===== DATASET =====

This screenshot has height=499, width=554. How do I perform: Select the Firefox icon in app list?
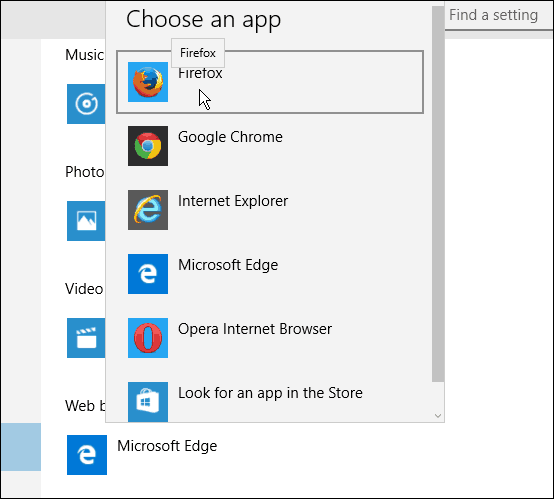148,82
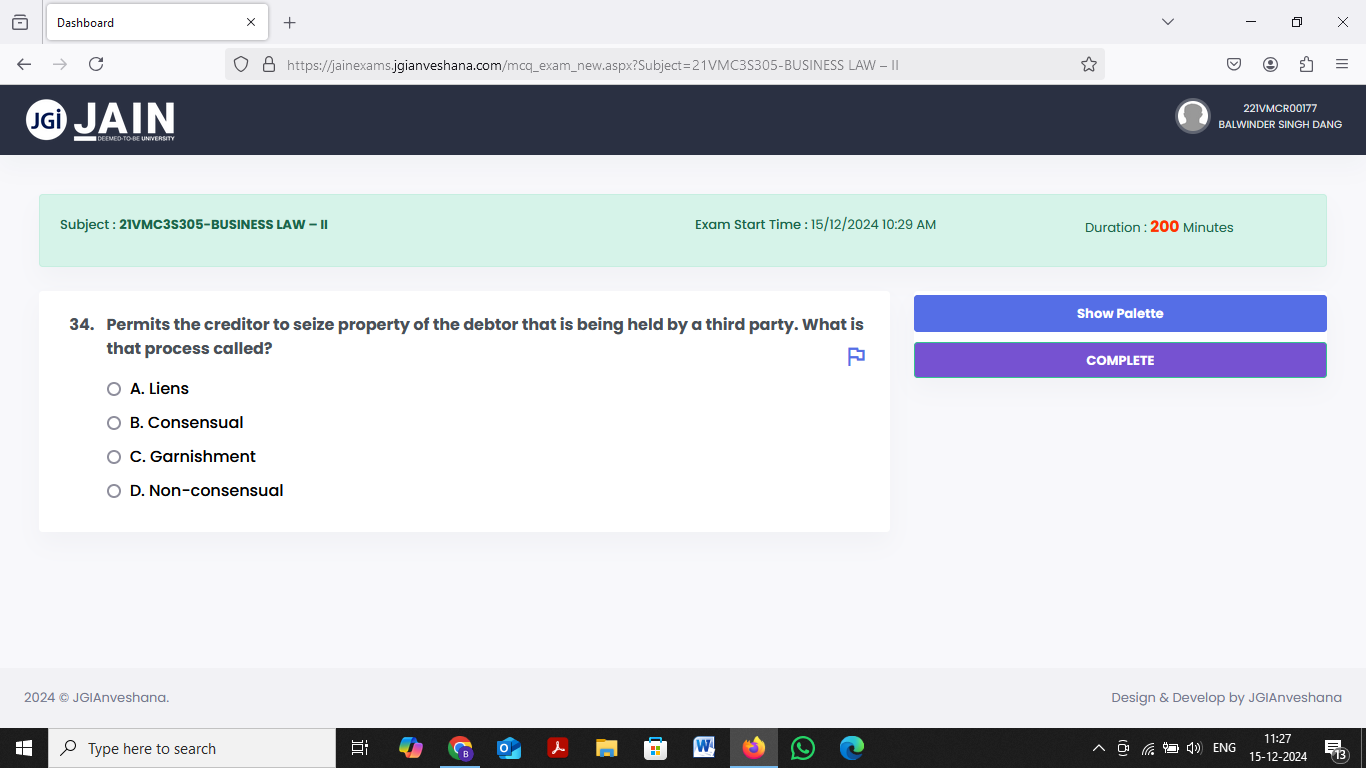Open a new browser tab

coord(290,21)
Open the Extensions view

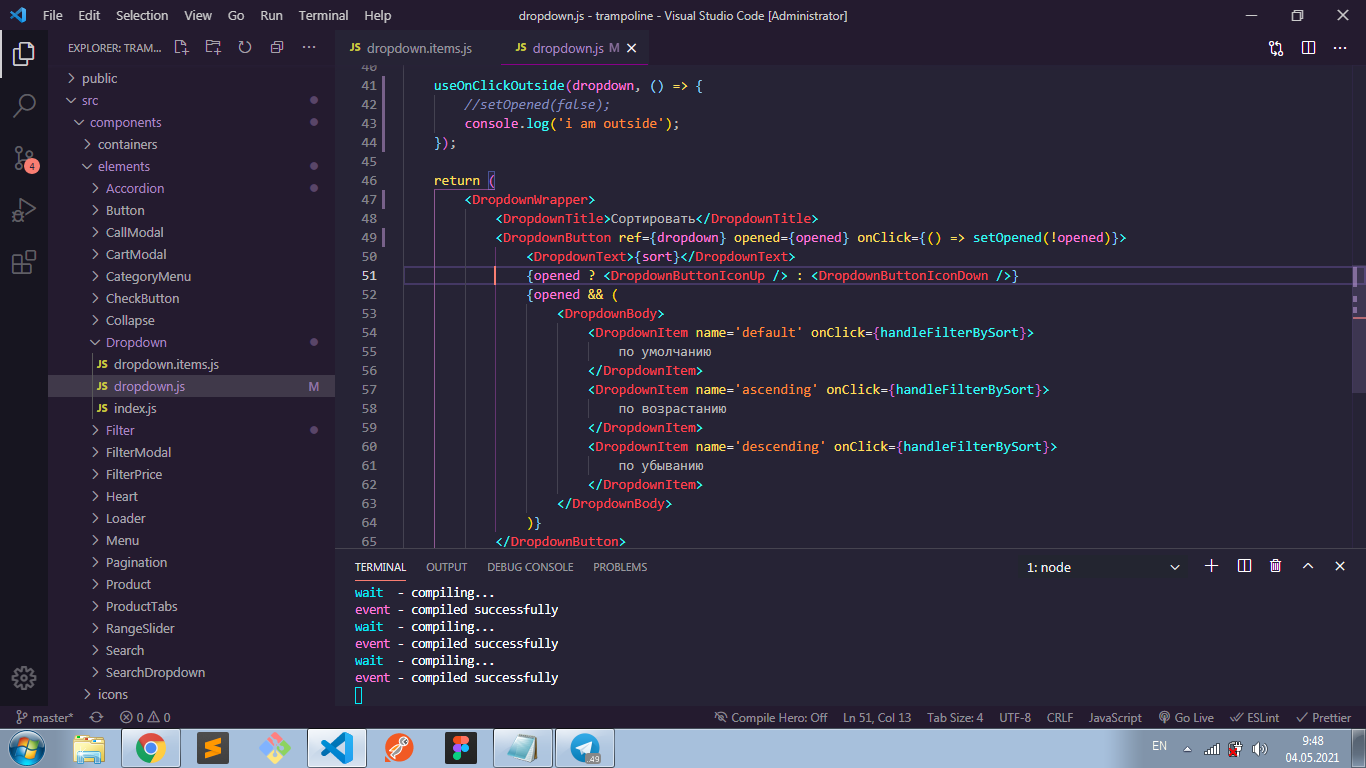tap(24, 263)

=====

The result should be an exact retyped version of all the entries above, containing no pictures.

-- RESULT OF THIS TASK --
This screenshot has height=499, width=554. How do I perform: Select the Firefox icon in app list?
148,82
Open a new browser tab

coord(290,21)
Open the Extensions view

tap(24, 263)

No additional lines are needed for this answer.